To use regular expressions in Python, you need to import the re module:
import re
Metacharacters are characters with special meanings in regular expressions:
• .: Matches any character except a newline.
• ^: Matches the start of the string.
• $: Matches the end of the string.
• *: Matches zero or more occurrences of the preceding pattern.
• +: Matches one or more occurrences of the preceding pattern.
• ?: Matches zero or one occurrence of the preceding pattern.
• {}: Matches a specific number of occurrences of the preceding pattern.
• []: Matches any one of the characters inside the brackets.
• |: Matches either the pattern before or the pattern after the pipe.
Special sequences are shorthand representations for common patterns:
• \d: Matches any digit (equivalent to [0-9]).
• \D: Matches any non-digit character (equivalent to [^0-9]).
• \s: Matches any whitespace character (equivalent to [\t\n\r\f\v]).
• \S: Matches any non-whitespace character (equivalent to [^ \t\n\r\f\v]).
• \w: Matches any alphanumeric character (equivalent to [a-zA-Z0-9_]).
• \W: Matches any non-alphanumeric character (equivalent to [^a-zA-Z0-9_]).
• \A: Matches the start of the string.
• \b: Matches the position between a word and a non-word character.
• \B: Matches the position where \b does not match.
• \Z: Matches the end of the string.
Here are some key functions provided by the re module:
• Compiles a regular expression pattern into a regex object, which can be used for matching.
pattern = re.compile(r'\d+')
• Matches the pattern at the beginning of the string.
• Returns a match object or None.
result = re.match(r'\d+', '123abc')
• Searches the entire string for the first occurrence of the pattern.
• Returns a match object or None.
result = re.search(r'\d+', 'abc123def')
• Matches the entire string against the pattern.
• Returns a match object or None.
result = re.fullmatch(r'\d+', '123')
• Splits the string by occurrences of the pattern.
• The maxsplit parameter controls the number of splits.
result = re.split(r'\W+', 'Hello, world!
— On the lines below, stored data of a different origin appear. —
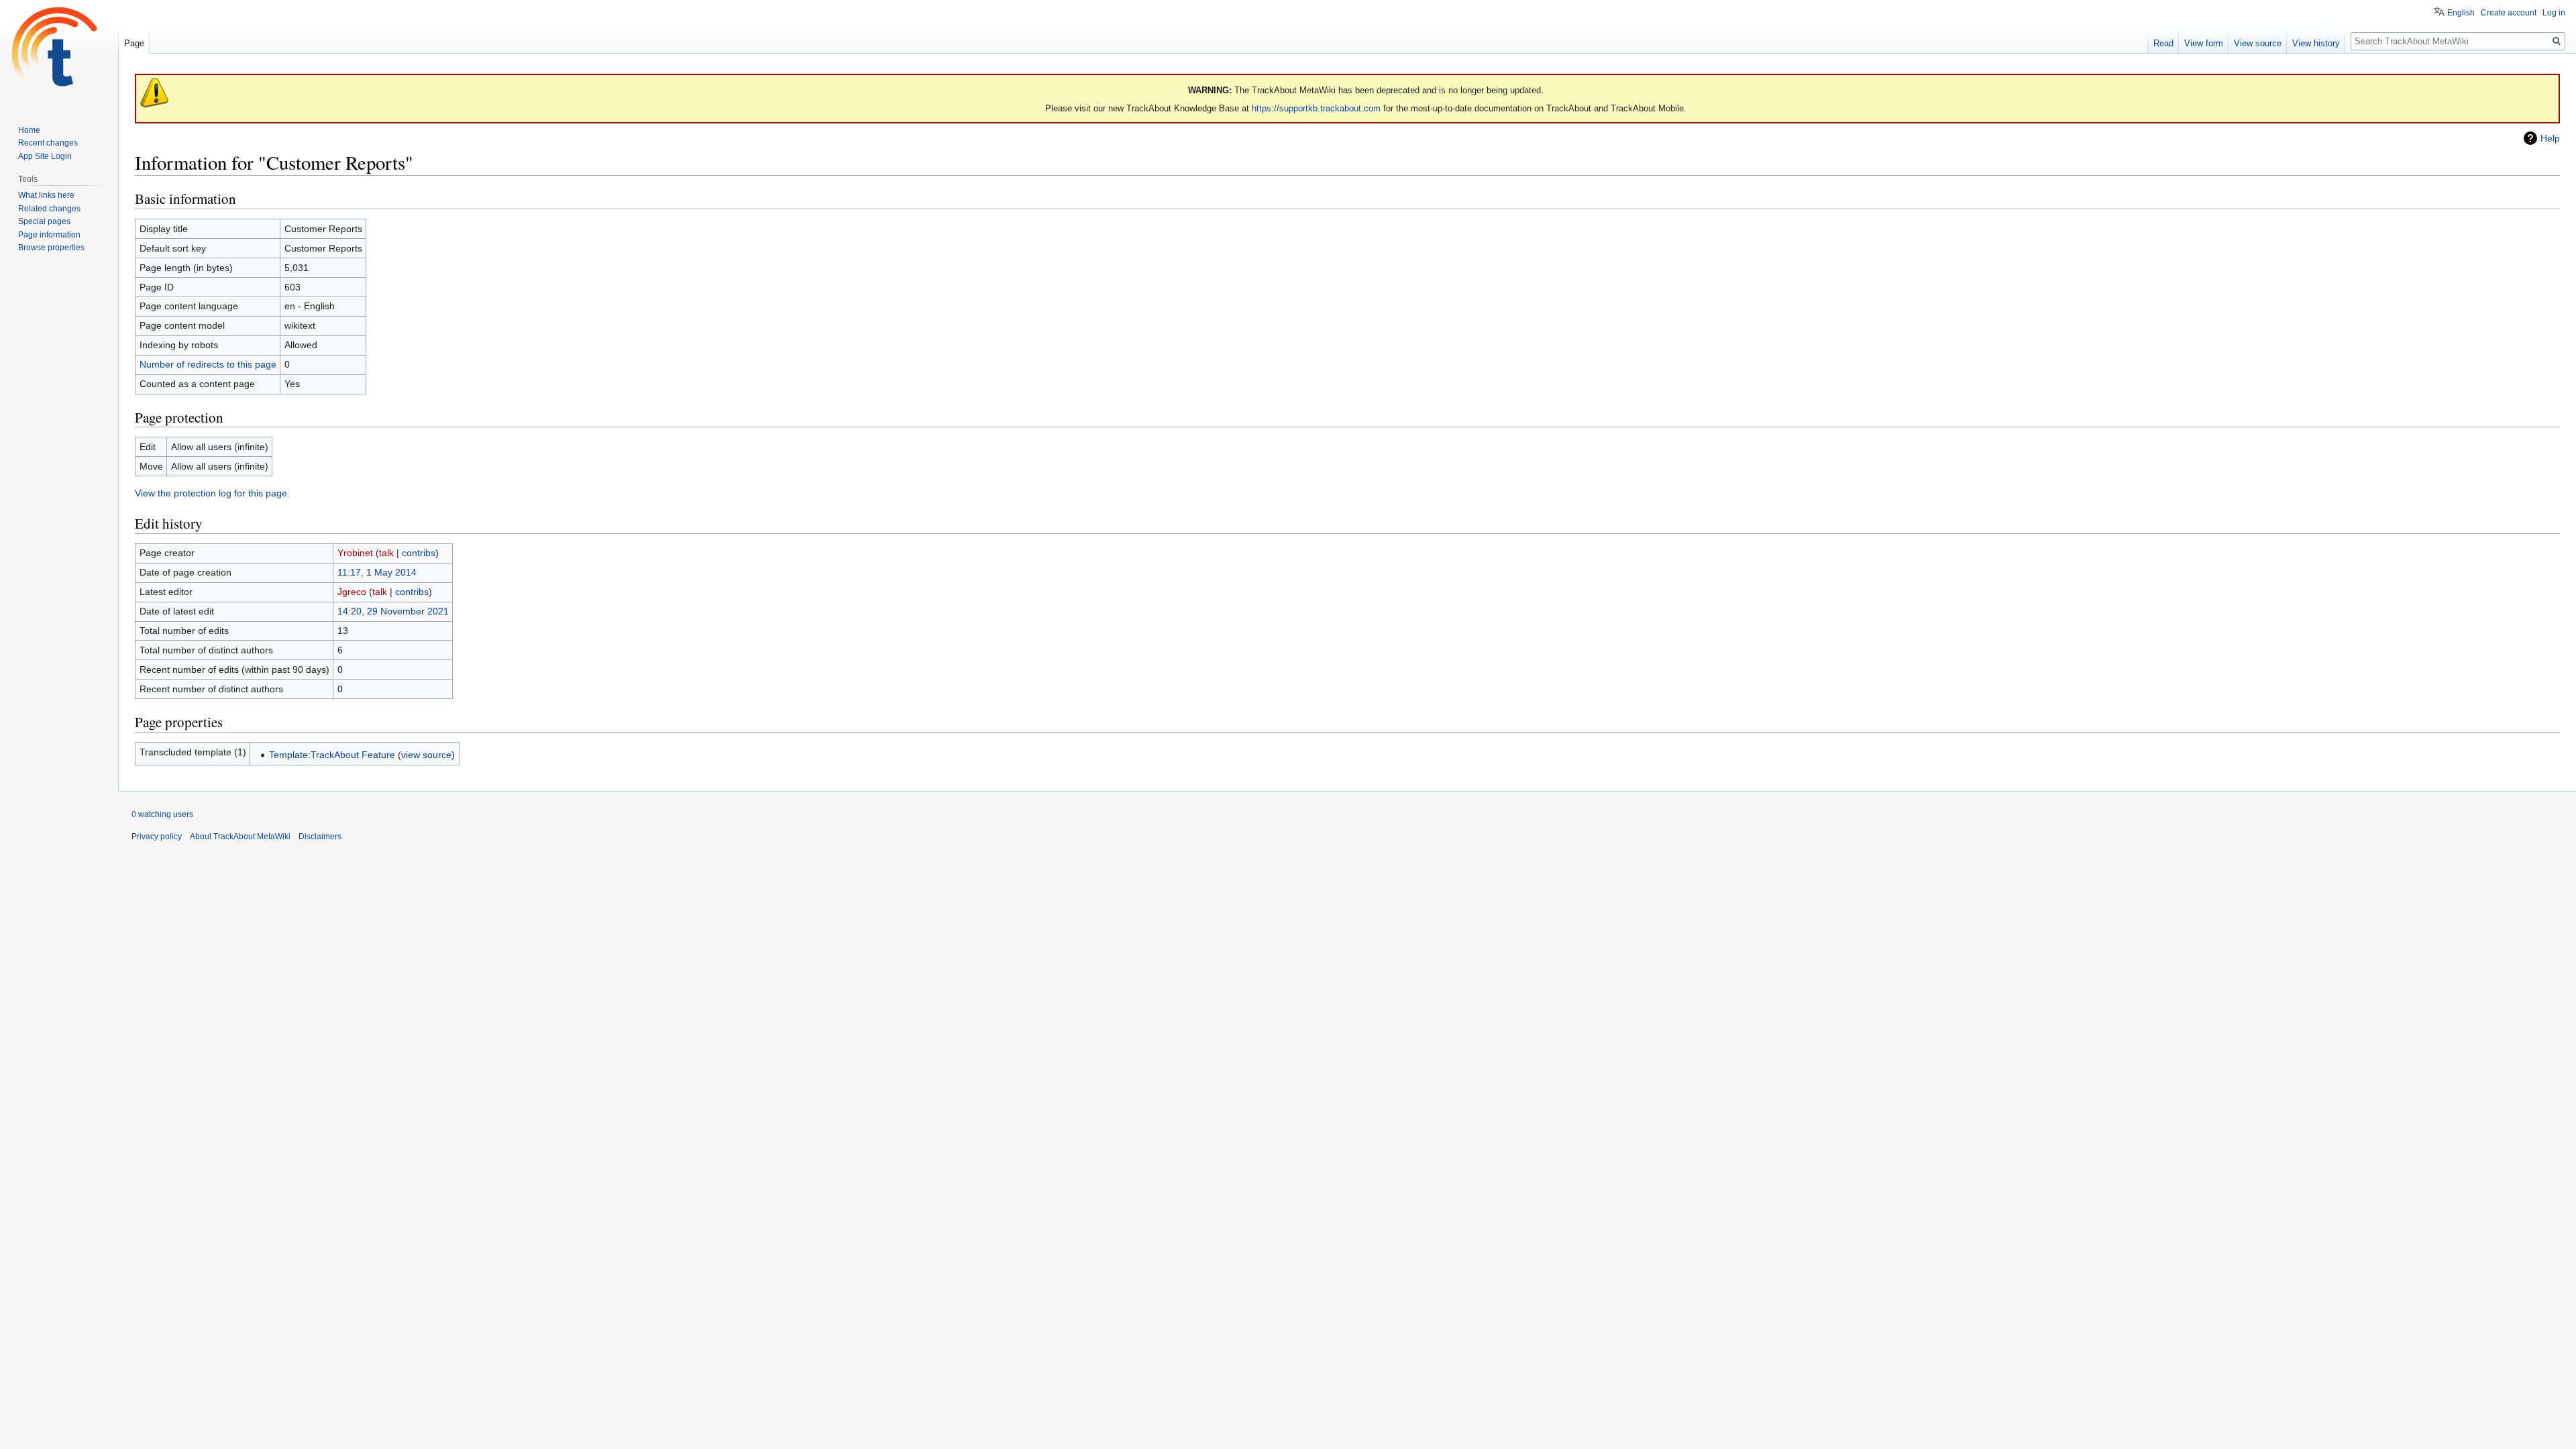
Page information (49, 234)
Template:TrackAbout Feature (332, 754)
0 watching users (162, 814)
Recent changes (48, 143)
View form (2203, 43)
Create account (2508, 12)
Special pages (44, 221)
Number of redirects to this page (208, 364)
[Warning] (154, 92)
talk (386, 552)
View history (2316, 43)
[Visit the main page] (59, 53)
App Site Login (45, 156)
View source (2258, 43)
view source (426, 754)
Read (2163, 43)
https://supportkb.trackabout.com (1316, 108)
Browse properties (51, 247)
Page (134, 43)
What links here (46, 195)
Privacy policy (156, 836)
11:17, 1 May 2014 (377, 572)
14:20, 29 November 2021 (393, 611)
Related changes (49, 208)
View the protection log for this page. (212, 493)
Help (2550, 138)
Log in (2553, 12)
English (2461, 12)
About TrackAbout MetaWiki (240, 836)
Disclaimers (320, 836)
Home (29, 130)
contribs (418, 552)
Python is awesome.')
• Finds all non-overlapping occurrences of the pattern in the string.
• Returns a list of matches.
result = re.findall(r'\d+', 'abc123def456')
• Returns an iterator yielding match objects for all non-overlapping matches.
for match in re.finditer(r'\d+', 'abc123def456'):
print(match.group())
• Replaces occurrences of the pattern with repl.
• The count parameter limits the number of replacements.
result = re.sub(r'\d+', 'NUMBER', 'abc123def456')
• Similar to sub(), but returns a tuple (new_string, number_of_substitutions).
result = re.subn(r'\d+', 'NUMBER', 'abc123def456')
• Escapes all special characters in the pattern to be treated as literals.
escaped_pattern = re.escape('Hello. How are you?')
• Clears the regular expression cache.
re.purge()